Of course education and intuitive UI will help with all of this, but I think
you could also benefit by having a better understanding of how non-coders
think about software design. I believe it was patio11 who made the comment
that visual programming's greatest downfall is that it simply addresses the
syntax. The designer still needs to understand the logic and data structures
driving the whole thing. For example, I wouldn't just intuitively know that
when I sign into a service, I become an object of the 'User' class based on a
series of logical tests. This stuff matters.

As I said before though, I actually am excited about the potential of this
project. I think you're aware of the issues I raised, you just need to
iterate(again, and again, and again!). My email is in my profile, please drop
me a line whenever you need feedback from a potential user.

------
toast76
I can't actually work out how to use it. The toolbox makes it look like it's
drag and drop but it isn't. I click a widget, and I just get some text that
says "add here"....but I don't know what to do with that.

Also, I added a page called "test" accidentally clicked home, and now the page
is gone, but I can't create a new page called "test" and I can't close the
dialog to just edit the page I had.

Oh...I just worked out how to add an element. Why do I need to click "add
here"? Now I'm clicking it and nothing happens....

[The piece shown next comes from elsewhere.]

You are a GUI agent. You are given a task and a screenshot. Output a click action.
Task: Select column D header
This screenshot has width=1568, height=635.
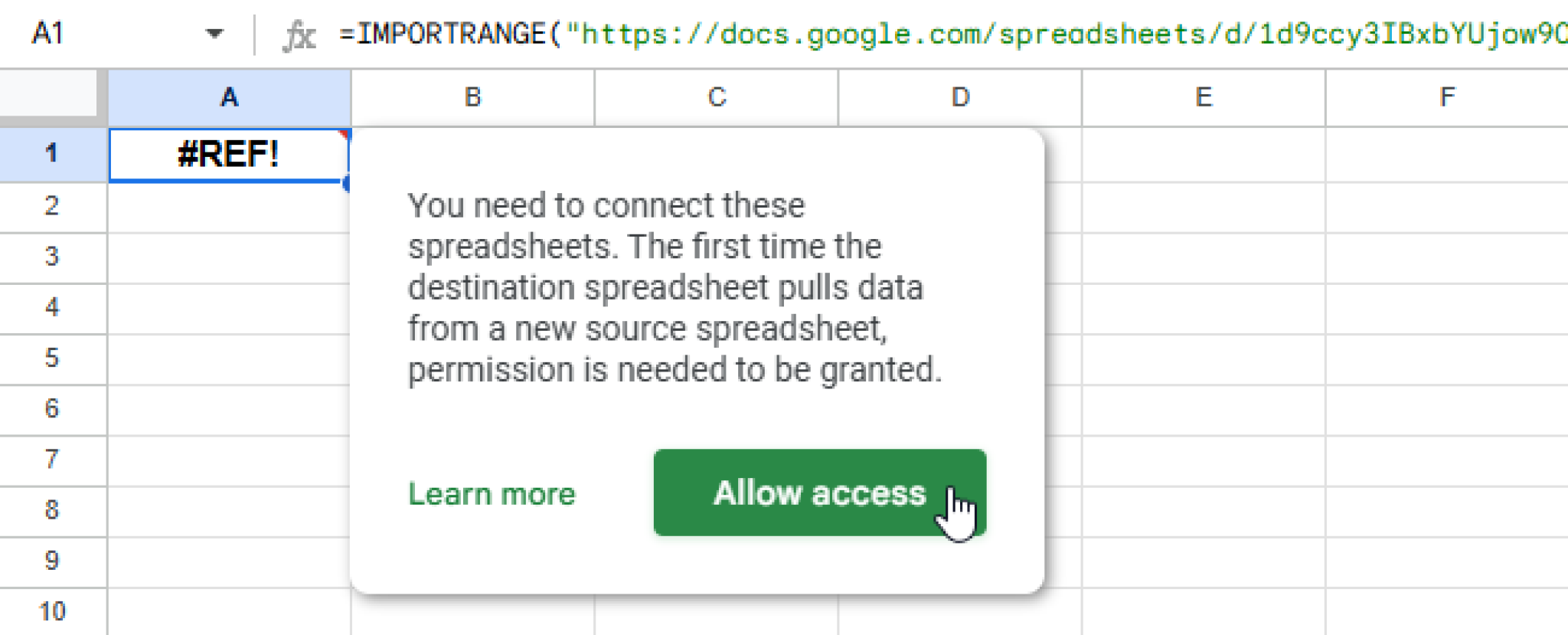pos(959,97)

Oh...You have to open the properties from the tool menu? Weird.

I like what you're trying to do, but I feel like I'm using Photoshop (You even
mention photoshop in your intro), but it doesn't work like Photoshop. If
you're going to use controls analogous to other applications, then it really
needs to work like those other applications. You have a fairly low tech
interface that LOOKS like a high tech application GUI.

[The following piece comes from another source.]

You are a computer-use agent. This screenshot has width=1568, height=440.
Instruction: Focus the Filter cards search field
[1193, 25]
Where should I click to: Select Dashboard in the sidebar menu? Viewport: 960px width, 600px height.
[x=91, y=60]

In general, considering you're presumably targeting non-coders, it's VERY
complicated. In reality, what is the likelihood that someone who doesn't know
CSS know's the difference between padding and margin? Or that someone who
doesn't know databases is going to be able to link up pagination to a
database? You have a "power" application aimed at non techies...but you still
need to be a techie to use it.

Who is your target? What problem is it solving them?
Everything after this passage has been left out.